Word and element location records:
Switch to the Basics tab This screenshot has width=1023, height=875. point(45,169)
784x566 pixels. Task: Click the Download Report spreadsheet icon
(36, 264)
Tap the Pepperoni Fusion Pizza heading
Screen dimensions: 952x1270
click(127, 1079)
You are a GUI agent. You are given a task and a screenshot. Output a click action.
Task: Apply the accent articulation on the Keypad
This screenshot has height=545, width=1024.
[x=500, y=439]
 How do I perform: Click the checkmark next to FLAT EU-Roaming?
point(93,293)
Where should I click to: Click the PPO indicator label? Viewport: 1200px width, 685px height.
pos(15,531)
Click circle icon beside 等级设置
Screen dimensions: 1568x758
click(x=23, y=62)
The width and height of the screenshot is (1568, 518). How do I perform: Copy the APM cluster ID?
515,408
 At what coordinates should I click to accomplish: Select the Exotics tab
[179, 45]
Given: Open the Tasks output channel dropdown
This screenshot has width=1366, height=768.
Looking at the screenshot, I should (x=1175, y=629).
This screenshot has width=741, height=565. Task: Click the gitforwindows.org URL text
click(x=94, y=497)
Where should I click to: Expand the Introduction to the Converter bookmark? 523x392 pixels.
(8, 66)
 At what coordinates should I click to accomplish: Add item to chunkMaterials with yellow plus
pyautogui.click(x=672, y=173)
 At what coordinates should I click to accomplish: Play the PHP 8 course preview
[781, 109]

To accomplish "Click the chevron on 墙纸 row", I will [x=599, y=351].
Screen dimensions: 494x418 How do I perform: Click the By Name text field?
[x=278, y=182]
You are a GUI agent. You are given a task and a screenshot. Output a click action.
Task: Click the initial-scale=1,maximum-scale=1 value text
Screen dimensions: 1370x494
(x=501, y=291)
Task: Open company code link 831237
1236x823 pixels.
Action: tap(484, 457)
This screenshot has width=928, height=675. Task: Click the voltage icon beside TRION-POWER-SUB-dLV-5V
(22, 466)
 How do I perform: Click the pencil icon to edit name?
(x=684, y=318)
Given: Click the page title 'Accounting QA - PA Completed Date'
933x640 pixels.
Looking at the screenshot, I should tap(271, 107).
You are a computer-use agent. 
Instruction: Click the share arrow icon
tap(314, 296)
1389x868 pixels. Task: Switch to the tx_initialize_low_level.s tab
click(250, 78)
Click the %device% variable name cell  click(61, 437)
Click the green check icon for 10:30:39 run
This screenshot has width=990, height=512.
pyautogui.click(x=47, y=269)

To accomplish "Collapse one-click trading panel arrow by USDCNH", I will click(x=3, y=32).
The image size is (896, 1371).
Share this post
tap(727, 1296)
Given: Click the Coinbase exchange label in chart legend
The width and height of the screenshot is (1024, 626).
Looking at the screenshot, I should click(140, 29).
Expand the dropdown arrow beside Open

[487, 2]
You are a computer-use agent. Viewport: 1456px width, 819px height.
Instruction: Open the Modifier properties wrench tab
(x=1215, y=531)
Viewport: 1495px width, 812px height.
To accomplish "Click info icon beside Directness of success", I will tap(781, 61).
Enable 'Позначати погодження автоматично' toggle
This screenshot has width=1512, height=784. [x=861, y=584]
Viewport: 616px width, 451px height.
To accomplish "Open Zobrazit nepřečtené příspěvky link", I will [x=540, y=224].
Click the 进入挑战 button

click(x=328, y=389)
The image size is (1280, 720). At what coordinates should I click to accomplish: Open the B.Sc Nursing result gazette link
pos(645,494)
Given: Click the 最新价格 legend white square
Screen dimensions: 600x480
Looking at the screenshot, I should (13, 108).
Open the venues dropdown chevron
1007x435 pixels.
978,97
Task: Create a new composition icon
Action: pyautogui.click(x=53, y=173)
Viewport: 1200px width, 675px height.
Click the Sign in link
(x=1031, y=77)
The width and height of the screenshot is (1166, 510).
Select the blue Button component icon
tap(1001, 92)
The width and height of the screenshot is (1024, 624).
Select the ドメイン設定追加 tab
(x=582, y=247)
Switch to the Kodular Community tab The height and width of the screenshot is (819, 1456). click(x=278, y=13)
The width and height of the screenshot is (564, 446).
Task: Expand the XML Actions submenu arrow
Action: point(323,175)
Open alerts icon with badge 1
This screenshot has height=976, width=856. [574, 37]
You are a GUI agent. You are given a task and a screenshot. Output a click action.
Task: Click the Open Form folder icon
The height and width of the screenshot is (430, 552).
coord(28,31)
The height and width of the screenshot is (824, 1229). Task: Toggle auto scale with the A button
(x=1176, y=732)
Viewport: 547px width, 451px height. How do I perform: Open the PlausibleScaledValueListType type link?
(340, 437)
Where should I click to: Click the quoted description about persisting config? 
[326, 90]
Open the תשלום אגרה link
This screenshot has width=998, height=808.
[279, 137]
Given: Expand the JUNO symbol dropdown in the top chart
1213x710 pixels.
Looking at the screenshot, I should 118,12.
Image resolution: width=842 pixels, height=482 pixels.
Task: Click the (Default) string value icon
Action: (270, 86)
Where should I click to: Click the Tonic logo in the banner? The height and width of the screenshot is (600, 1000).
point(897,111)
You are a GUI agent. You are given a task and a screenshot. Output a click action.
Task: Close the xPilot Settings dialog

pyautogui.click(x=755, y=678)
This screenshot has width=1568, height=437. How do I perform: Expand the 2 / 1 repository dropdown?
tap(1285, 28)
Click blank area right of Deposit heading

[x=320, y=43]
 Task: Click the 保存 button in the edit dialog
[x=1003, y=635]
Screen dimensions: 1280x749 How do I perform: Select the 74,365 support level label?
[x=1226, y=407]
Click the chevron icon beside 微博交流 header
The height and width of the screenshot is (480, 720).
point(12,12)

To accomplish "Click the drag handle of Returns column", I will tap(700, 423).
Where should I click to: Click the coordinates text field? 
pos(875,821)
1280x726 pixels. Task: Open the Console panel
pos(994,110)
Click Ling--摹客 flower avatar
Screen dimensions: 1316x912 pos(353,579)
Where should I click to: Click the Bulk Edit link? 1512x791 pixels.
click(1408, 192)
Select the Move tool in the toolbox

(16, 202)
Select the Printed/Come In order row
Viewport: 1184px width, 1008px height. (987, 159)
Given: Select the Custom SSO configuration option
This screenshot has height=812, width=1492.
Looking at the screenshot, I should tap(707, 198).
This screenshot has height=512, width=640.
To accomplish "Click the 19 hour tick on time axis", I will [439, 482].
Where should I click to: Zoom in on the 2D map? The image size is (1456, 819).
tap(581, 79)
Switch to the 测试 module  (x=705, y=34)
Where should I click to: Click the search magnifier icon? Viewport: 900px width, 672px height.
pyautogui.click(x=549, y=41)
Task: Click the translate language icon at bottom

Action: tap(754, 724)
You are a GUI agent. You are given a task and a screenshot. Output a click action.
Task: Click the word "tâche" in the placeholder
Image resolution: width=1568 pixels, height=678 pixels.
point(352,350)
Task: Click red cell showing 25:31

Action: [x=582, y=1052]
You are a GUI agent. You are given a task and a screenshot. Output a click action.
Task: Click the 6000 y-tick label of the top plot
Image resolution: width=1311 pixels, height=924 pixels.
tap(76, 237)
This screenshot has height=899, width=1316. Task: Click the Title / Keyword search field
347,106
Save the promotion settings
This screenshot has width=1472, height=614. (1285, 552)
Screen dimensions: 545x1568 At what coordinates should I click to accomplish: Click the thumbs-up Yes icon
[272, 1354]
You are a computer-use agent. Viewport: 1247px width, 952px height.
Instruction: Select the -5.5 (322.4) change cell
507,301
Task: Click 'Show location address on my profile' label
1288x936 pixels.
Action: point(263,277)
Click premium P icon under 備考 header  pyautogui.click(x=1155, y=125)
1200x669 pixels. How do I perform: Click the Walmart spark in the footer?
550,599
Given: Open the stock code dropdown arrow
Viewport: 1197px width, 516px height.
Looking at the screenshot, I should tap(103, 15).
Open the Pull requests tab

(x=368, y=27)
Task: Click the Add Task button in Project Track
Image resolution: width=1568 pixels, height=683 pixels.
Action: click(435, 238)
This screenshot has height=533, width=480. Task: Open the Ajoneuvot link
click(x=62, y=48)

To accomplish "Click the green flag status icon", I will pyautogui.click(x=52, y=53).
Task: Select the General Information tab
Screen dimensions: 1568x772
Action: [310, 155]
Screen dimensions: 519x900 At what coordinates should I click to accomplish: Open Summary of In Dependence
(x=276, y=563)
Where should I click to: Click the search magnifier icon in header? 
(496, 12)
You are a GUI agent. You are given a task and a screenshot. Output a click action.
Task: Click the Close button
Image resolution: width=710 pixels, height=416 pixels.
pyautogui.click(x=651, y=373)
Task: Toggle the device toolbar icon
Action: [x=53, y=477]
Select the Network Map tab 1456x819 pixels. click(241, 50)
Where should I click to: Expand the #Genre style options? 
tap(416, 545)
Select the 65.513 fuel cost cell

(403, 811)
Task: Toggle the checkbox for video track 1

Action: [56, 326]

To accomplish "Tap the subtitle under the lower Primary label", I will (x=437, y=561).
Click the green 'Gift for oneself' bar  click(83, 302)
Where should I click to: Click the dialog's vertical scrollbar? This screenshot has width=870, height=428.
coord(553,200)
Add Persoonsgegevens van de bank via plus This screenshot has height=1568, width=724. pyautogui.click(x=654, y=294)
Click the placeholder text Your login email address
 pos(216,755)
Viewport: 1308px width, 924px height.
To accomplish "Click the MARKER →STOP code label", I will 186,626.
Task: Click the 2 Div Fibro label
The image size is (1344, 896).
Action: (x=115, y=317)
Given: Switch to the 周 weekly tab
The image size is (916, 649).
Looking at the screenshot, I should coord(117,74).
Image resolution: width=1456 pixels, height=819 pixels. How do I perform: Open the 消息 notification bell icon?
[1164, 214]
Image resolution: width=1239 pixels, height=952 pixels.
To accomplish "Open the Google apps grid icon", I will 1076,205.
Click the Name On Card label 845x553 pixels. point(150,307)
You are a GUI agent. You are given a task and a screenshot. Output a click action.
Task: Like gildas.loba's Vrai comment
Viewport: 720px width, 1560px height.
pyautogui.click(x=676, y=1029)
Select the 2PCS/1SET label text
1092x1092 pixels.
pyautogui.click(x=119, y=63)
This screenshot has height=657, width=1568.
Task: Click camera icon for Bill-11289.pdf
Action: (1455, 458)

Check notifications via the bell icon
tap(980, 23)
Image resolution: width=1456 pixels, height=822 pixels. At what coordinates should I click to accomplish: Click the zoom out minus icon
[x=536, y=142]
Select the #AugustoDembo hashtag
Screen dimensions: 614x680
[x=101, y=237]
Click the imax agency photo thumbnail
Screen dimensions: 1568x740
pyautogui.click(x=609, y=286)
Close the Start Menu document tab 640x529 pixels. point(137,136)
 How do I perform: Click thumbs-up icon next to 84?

Set exercise:
Please repeat the lines of the listing above, from the line containing "This screenshot has height=533, width=480." to the line containing "(x=276, y=563)", both included, exactly as they appear.

The completed task:
This screenshot has height=533, width=480. Task: Open the Ajoneuvot link
click(x=62, y=48)

To accomplish "Click the green flag status icon", I will pyautogui.click(x=52, y=53).
Task: Select the General Information tab
Screen dimensions: 1568x772
Action: [310, 155]
Screen dimensions: 519x900 At what coordinates should I click to accomplish: Open Summary of In Dependence
(x=276, y=563)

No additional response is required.